Best Practices
A list of best practices using Xill4.
Structure mapping and defining migration roots
Each migration needs a starting point or starting points in the target repository. These are so-called target roots, they define where content will land. As part of the transformation process these root documents need to be created in the Content Store.
Root documents have there own schema in the Content Store. The schema is called ROOT
and is defined in the Content Store data model.
The ROOT
schema is very simple. The most important field in it is the migration.id
. This field is used to store the ID of the target repository container object. These IDs can be acquired through the target repository either using the UI or an API.
Any content that needs to be directly under these ROOT
documents, needs to have their parentIds updated to point to the ROOT
document's target.id
.
In the example below child 1
and child 2
are migrated into child 2
of the target repository.
Non-blocking code
Using the Code component you write any JavaScript, this allows for great flexibility but that also means great responsibility. One of the commons caveats is writing what is called blocking code.
Xill4 has an asynchronous architecture, which means that whenever possible, code is not waiting for other code to be completed. This nature is represented in how components work together. As messages flow through the flow, one component might be retrieving data and sending it to the next component, while at the same time a component further down the flow is already formatting the data and is not waiting for retrieval to be completed.
Certain syntaxes in JavaScript can block this behavior leading to less performance and unexpected results, this especially can happen when writing loops. Below are some common loop syntaxes that are blocking and how you to rewrite them non-blocking.

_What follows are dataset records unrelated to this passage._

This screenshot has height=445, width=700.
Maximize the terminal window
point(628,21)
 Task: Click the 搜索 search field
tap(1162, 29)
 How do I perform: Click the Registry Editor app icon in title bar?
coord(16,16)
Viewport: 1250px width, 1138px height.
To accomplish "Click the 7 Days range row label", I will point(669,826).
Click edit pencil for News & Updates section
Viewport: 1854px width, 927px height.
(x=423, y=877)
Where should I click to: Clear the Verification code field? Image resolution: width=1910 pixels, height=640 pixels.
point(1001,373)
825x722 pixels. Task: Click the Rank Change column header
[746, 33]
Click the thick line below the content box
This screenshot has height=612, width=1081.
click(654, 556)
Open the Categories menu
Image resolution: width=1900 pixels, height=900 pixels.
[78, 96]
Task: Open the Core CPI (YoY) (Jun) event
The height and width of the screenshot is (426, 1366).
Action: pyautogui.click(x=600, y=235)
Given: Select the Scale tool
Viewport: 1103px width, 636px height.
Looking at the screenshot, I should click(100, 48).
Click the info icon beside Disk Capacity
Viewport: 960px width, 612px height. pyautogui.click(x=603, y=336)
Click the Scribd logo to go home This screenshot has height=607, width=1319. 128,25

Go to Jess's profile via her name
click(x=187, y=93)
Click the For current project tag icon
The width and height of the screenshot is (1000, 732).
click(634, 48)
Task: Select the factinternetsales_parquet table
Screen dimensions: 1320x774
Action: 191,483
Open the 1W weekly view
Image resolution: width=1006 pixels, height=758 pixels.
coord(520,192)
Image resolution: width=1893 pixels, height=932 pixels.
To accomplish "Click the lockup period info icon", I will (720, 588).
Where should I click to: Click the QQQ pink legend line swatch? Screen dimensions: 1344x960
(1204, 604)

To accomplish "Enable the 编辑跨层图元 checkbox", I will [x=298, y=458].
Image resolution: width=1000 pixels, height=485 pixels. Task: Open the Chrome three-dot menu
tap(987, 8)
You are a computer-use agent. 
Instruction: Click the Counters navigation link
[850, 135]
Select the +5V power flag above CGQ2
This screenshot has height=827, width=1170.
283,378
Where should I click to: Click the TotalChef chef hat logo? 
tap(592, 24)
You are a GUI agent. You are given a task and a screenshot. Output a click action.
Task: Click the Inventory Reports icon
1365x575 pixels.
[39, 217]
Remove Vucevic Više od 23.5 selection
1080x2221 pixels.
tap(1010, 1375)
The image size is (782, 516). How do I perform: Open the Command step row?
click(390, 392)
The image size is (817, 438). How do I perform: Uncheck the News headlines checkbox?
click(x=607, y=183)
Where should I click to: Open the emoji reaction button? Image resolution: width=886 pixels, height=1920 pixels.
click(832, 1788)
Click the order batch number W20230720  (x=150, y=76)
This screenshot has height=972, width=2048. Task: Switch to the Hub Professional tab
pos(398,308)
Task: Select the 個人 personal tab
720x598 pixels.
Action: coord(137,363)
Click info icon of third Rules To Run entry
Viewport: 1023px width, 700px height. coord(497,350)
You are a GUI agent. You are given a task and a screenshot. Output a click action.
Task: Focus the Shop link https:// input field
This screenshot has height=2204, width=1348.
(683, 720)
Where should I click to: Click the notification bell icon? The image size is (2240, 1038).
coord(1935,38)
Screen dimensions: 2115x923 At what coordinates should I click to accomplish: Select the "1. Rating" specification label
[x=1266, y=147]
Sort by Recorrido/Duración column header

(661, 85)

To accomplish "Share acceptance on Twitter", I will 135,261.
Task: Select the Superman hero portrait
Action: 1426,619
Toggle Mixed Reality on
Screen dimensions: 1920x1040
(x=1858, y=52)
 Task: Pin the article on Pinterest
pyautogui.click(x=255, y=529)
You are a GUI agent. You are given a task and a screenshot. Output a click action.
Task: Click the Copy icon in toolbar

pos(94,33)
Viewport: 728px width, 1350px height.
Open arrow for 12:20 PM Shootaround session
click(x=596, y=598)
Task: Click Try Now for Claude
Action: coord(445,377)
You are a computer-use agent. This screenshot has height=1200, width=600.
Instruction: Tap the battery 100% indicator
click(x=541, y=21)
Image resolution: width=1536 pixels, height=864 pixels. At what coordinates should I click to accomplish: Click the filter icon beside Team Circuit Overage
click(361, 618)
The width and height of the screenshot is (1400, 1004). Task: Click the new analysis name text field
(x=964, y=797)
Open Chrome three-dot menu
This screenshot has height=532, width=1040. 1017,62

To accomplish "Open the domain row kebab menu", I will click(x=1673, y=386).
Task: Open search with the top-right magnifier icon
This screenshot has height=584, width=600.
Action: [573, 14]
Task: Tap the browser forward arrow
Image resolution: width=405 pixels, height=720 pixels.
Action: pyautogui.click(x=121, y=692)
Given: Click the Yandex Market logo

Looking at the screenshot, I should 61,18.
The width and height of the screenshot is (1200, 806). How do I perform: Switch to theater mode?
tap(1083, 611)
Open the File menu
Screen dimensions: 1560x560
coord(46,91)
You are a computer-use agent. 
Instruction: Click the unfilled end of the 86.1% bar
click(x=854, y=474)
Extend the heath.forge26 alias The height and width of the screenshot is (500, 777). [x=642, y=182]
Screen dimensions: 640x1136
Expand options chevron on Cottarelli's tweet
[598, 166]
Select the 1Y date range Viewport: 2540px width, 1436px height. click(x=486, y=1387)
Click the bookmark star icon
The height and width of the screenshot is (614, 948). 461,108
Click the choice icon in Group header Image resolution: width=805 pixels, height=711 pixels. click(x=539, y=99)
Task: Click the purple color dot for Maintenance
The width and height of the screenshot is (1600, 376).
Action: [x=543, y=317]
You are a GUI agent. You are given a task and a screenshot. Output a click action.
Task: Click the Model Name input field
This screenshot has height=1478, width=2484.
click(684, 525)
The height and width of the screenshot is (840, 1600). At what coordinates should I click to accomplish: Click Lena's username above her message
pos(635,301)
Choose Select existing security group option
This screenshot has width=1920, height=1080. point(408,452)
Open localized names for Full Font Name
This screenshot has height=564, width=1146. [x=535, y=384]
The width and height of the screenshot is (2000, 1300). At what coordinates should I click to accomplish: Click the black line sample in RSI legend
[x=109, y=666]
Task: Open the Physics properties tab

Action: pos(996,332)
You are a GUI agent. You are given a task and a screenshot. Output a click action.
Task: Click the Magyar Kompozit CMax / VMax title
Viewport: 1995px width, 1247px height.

Examples for iterating an array:
const arr = [1, 2, 3];
// blocking
for (const elem of arr) {
log("info", elem);
}
log("info", "DONE");
// blocking
for (i = 0; i < arr.length; i++) {
log("info", arr[i]);
}
log("info", "DONE");
// non-blocking
forEachAsync(
arr,
(elem, next) => {
log("info", `elem: ${elem}`);
next();
},
(cancelled) => {
if (cancelled) log("error", "CANCELLED");
else log("info", "DONE");
// don't forget to call done() when the script is finished
done();
},
);
Examples for iterating an object:
const person = {
firstName: "John",
lastName: "Doe",
};
// blocking
for (const key in person) {
log("info", person[key]);
}
log("info", "DONE");
// non-blocking
forEachAsync(
Object.keys(person),
(key, next) => {
log("info", person[key]);
next();
},
() => {
log("info", "DONE");
// don't forget to call done() when the script is finished
done();
},
);
Recursive flows
Two topics will be discussed here: making the recursive flow performant and processing or outputting data in order.
Performance
When building recursive flows, e.g. when using the Document Retrieve component utilizing the parent/child relationships of an object, it is recommended to measure the performance of the flow. In certain cases the components might insert too many objects in the flow, causing the application to run out of memory. Take for example this flow:
In this flow, after the Code component, the object is sent back to the Document Retrieve component to retrieve the children of the component. When adding two Counter components, one after the Document Retrieve component and another after Document Store component, we notice that the Document Store component has a hard time keeping up.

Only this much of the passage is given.